Write the next part of the Phil Martelli Jr. biography below, starting right after its final sentence.

§ **TEXT PASSAGE**
|---|
Biographical details
- Born: August 2, 1981 (age 44) Drexel Hill, Pennsylvania, U.S.

Playing career
- 1999–2003: Saint Joseph's

Coaching career (HC unless noted)
- 2003–2005: Central Connecticut (assistant)
- 2005–2006: Manhattan (assistant)
- 2006–2011: Niagara (assistant)
- 2011–2016: Delaware (assistant)
- 2016–2017: Delaware 87ers (assistant)
- 2018–2023: Bryant (associate HC)
- 2023–2025: Bryant
- 2025–present: VCU

Administrative career (AD unless noted)
- 2017–2018: Saint Joseph's (director of program administration)

Head coaching record
- Overall: 71–33 (.683)
- Tournaments: 1–2 (NCAA)

Accomplishments and honors

Championships
- America East regular season (2025) America East tournament (2025) Atlantic 10 regular season (2026) Atlantic 10 tournament (2026)

Awards
- America East Coach of the Year (2025) NABC Mid-Atlantic District Coach of the Year (2025)

= Phil Martelli Jr. =

American basketball player and coach (born 1981)

Philip Martelli Jr. (born August 2, 1981) is an American college basketball coach, currently serving as the head men's basketball coach of the VCU Rams in the Atlantic 10 Conference.

==Playing career==
Martelli Jr., an alumnus of Saint Joseph's University (SJU) class of 2003, participated as a four-year player for the Hawks. He was a member of the teams that achieved NCAA tournament appearances in both 2001 and 2003. Serving as a team co-captain alongside Jameer Nelson during the 2002–03 season, Martelli earned his bachelor's degree in marketing from SJU.

==Coaching career==
Martelli Jr. began his coaching journey in 2003 at Central Connecticut, becoming the youngest full-time assistant coach in Division I at the age of 22. He continued in a similar role at Manhattan in 2005–06. From 2006 to 2011, Martelli served as an assistant coach at Niagara, contributing to the Purple Eagles' 95–69 record over five years, including the 2007 MAAC tournament title and a victory in the NCAA tournament.

Martelli Jr. spent five seasons on the coaching staff at the University of Delaware. During this time, the Blue Hens reached an NCAA tournament appearance in 2014 and set a program-best mark for conference wins over a five-year stretch (55). Martelli's tenure at Delaware saw the development of notable players, including guard Devon Saddler, who set a school record with 2,222 career points.

Martelli Jr.'s experience also includes a stint in the NBA G League with the Delaware 87ers (now Delaware Blue Coats), an affiliate of the Philadelphia 76ers.

Martelli Jr. was tabbed as the associate head coach for Bryant when Jared Grasso took over for Tim O'Shea in 2018. Bryant achieved significant milestones while Martelli Jr. was on the sideline, including winning the 2022 Northeast Conference (NEC) regular-season and tournament titles, leading to the team's first-ever appearance in the NCAA tournament. The 2022–23 season saw the Bulldogs ranking in the top 75 nationally in field goal percentage defense and rebounding margin.
|---|
§ **MATERIAL**

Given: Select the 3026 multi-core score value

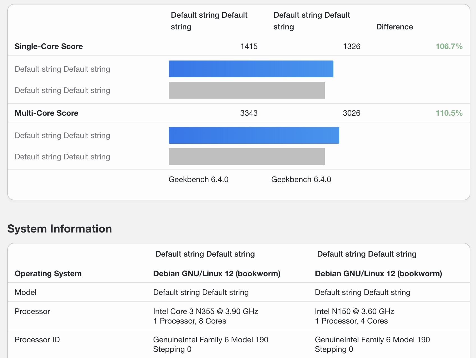Looking at the screenshot, I should 351,113.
|---|
§ **REPLY**
Martelli Jr. served as Bryant's acting head coach for two games to start the 2023–24 season amidst controversy over Grasso's future with the team; Grasso was placed on leave of absence by the school on September 29, then was arrested for hit and run on October 1. Just days after Grasso resigned, Martelli Jr. was named the Bryant head coach on November 15, 2023.

Martelli Jr.'s first season as Bryant's head coach in 2023-2024 saw the Bulldogs achieve a 20–13 overall record and an 11–5 mark in America East Conference play. This marked the first time a Bryant coach had won 20 games in their debut season since 1968–69. For the first time in program history, the Bulldogs reached the semifinal round of the America East tournament. Defensively, Bryant ranked second nationally in blocks per game and ninth in field goal percentage defense. The Bulldogs also picked up a win against Florida Atlantic, ranked 10th nationally at the time; the Owls reached the Final Four in the previous year. For his efforts, Martelli Jr. was named a finalist for the Hugh Durham and Joe B. Hall Awards, which recognize the top mid-major coach & top first-year head coach in Division I college basketball respectively.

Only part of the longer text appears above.